[DATASET RECORDS Boundary: Start]
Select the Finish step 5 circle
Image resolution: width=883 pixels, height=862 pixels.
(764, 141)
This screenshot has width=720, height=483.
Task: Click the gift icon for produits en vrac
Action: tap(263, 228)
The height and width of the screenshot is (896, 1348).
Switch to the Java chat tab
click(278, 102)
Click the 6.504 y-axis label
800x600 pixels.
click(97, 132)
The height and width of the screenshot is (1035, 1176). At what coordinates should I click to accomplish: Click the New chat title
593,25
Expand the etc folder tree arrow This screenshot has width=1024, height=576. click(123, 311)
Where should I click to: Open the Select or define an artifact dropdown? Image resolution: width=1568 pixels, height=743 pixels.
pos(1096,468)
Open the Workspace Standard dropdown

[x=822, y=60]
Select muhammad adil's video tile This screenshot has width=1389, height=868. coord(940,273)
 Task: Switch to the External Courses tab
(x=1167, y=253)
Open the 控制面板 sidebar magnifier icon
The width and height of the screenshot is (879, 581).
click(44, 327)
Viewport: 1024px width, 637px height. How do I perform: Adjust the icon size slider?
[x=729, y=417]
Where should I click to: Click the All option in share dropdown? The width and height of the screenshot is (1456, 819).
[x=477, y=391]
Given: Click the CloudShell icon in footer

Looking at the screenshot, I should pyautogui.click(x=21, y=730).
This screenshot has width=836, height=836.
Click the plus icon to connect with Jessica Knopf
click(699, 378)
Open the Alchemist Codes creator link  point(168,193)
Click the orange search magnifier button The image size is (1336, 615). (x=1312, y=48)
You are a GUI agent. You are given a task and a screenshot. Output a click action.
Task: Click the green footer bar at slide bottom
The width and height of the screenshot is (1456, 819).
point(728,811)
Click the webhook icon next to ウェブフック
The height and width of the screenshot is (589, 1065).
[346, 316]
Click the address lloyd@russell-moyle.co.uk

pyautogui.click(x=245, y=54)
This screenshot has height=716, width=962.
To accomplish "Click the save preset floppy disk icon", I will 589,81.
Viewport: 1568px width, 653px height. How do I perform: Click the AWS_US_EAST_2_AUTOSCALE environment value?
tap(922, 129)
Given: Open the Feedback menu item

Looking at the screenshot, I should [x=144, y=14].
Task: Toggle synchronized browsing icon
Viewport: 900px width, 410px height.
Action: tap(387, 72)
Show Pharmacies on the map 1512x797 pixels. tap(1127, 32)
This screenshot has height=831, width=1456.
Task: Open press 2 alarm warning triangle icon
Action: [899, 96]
[DATASET RECORDS Boundary: End]
### WHAT YOU ARE ASKED TO DO
Which lines of the data contain the word "magnifier"? Copy each one.

### THE COMPLETED TASK
Open the 控制面板 sidebar magnifier icon
Click the orange search magnifier button The image size is (1336, 615). (x=1312, y=48)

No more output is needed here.